经气管切开高流量氧疗装置提供了准确的吸入氧浓度,改善了气管切开患者脱机期间的氧合状态。徐培峰等人[36]小样本研究发现经气切口高流量氧疗并不产生PEEP效应,甚至呼气末肺容积有下降的趋势。经气切口高流量氧疗是否产生PEEP效应以及是否有利于困难脱机患者撤机,有待于进一步大规模、随机对照研究评估ICU住院天数、住院费用等指标,缩短困难脱机患者的脱机时间,降低有创机械通气并发症的发生率。

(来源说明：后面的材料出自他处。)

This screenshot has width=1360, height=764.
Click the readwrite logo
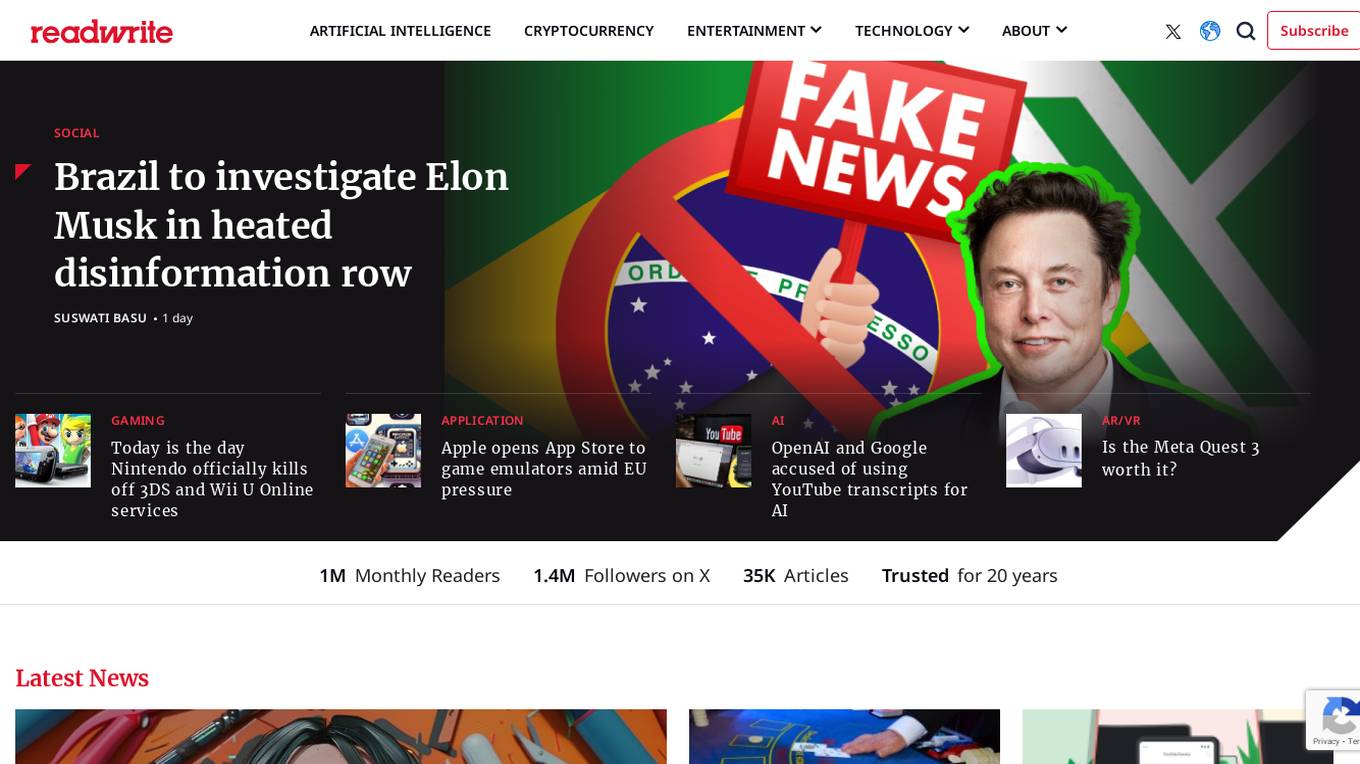coord(102,32)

《2020临床实践指南:经鼻高流量氧疗作为成人呼吸支持策略的作用》[39]强烈推荐血氧过低的呼吸衰竭患者使用高流量氧疗(中等质量证据);拔管后患者推荐使用高流量氧疗(中等质量证据),建议心外或胸外科术后或肥胖高风险病人使用高流量氧疗(中等质量证据);对于插管超过24 h且具有任何拔管失败高风险特征的患者,建议使用高流量氧疗,而不是传统氧疗(中等质量证据)。高流量氧疗作为一项新型呼吸支持技术,因其耐受性高、改善患者氧合、成本低等优势逐步应用于成人有创机械通气撤机。针对某些有创机械通气患者,建议拔管后一线预防性应用高流量氧疗,也有新出现的证据支持高流量氧疗辅助困难脱机患者顺利撤机。高流量氧疗在有创机械通气辅助撤机的适用范围以及存在拔管失败风险人群中最有可能受益的人群,有待于临床工作者进一步探究,将高流量氧疗的临床优势最大化。